7. A parecidos resultados llegamos si aplicamos los mismos métodos al problema de los principios morales y nos preguntamos si son necesarios. Evidentemente, no lo son. Ockham somete todas las leyes morales a la pura y simple voluntad de Dios: creo en Dios omnipotente.

Esto no significa que en Dios haya una potencia distinta de su entendimiento y de su voluntad (meros “nombres divinos”), sino que nada debe ser concebido como limitando la eficacia de la esencia divina, ni siquiera “desde dentro” (como sucedería si la “potencia” divina fuera distinta del “entendimiento” y de la “voluntad”, porque tendría que estar supeditada a éstos). Lo que implica que Dios no debe “obedecer” ni siquiera a las Ideas: para conseguirlo, Scoto las había subordinado a Dios; Ockham las suprime, suprime la realidad de los universales incluso en Dios.

8. Un Universo en el que ninguna necesidad inteligible se interpone, ni siquiera en Dios, entre su esencia y sus obras, es radicalmente contingente, no sólo en su existencia, sino también en su inteligibilidad.

En ese Universo las cosas ocurren de cierto modo regular y habitual, pero ésto sólo constituye un estado de hecho: todo lo que es hubiera podido ser de otra manera si Dios lo hubiera querido así.

La herencia del pensamiento griego interpretado por el Cristianismo entendía que las Primeras Causas sólo pueden producir sus efectos últimos mediante Causas intermedias y que la existencia de los efectos está ligada necesariamente a la de las causas.

Ockham se rebela contra este “necesitarismo” al afirmar que Dios puede hacer inmediatamente lo que hace mediatamente (no necesita causas intermedias) y que basta con que dos cosas sean distintas para que, al menos Dios, pueda hacer que una exista sin que exista la otra.

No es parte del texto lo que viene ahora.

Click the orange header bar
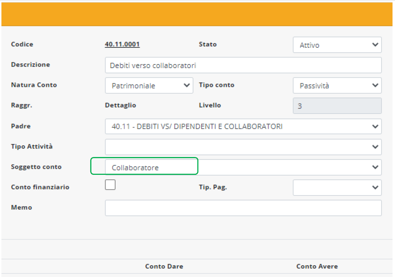Screen dimensions: 395x277 tap(197, 15)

Las consecuencias son muy relevantes en su análisis de la relación (Dios podría, p.e., que alguien fuera hijo sin tener padre) y de la causalidad (Dios podría producir cualquier efecto sin necesidad de que existiera su causa).

9. Consecuencias del ockhamismo:

- Para la Teología: concentración de la Ciencia Sagrada sobre sí misma, estableciéndose como autosuficiente.

- Para la Teología Natural: probabilismo (lejos, pues, de Tomás de Aquino)

- Para la Metafísica: escepticismo (libre de escrúpulos, pues se compensa en Teología con el fideísmo)

- Para la Ciencia: orientación hacia investigaciones empíricas. Ficcionalismo, probabilismo.